Takes a tuple corresponding to (letter, score) and returns the score
"""
return letterScoreTuple[1]
# first use the items method to get a list of (key, value) tuples
# and then sort using a key function
scrabbleItems = scrabbleScore.items()
sortedScrabbleItems = sorted(scrabbleItems, key=getScrabbleScore, reverse=True)
print(sortedScrabbleItems[0:3], '...', sortedScrabbleItems[-3:])
[('q', 10), ('z', 10), ('j', 8)] ... [('s', 1), ('t', 1), ('u', 1)]
We can further use a list comprehension to just get the letters from these tuples. Exercise: What would that look like?
Advantages of Storing Unordered Data as A Dictionary¶
So what’s the big deal about dictionaries? Let’s examine the benefit of using the dictionary for storing Scrabble scores as opposed to using a list of tuples or two separate lists.

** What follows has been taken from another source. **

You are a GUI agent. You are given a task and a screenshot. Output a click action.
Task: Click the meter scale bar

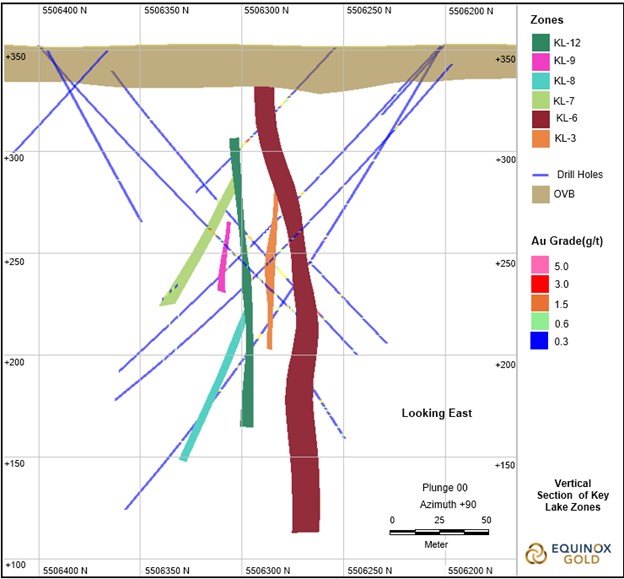(438, 532)
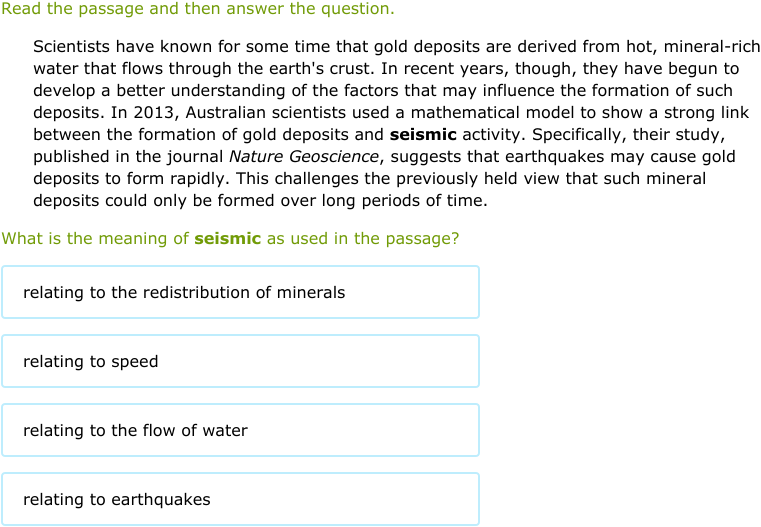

# random letters to query several times
import time
randomLetters = ['a', 'l', 'q', 's', 'y', 'z']*1000000
print("Number of queries", len(randomLetters))
Number of queries 6000000
# generate list of letters and scores
letters = list(scrabbleScore.keys())
scores = list(scrabbleScore.values())
# time using list operations to compute total score
startTime = time.time()
totalScore = 0
for query in randomLetters:
index = letters.index(query)
totalScore += scores[index]
endTime = time.time()
timeList = endTime - startTime
print("Time taken using a list", round(timeList, 3), "seconds")
Time taken using a list 2.54 seconds
# time using dictionaries to compute total score
startTime = time.time()
totalScore = 0
for query in randomLetters:
totalScore += scrabbleScore[query]
endTime = time.time()
timeDict = endTime - startTime
print("Time taken using a dictionary", round(timeDict, 3), "seconds")
Time taken using a dictionary 0.618 seconds
Even in this simple example dictionaries offer a 4x speed-up!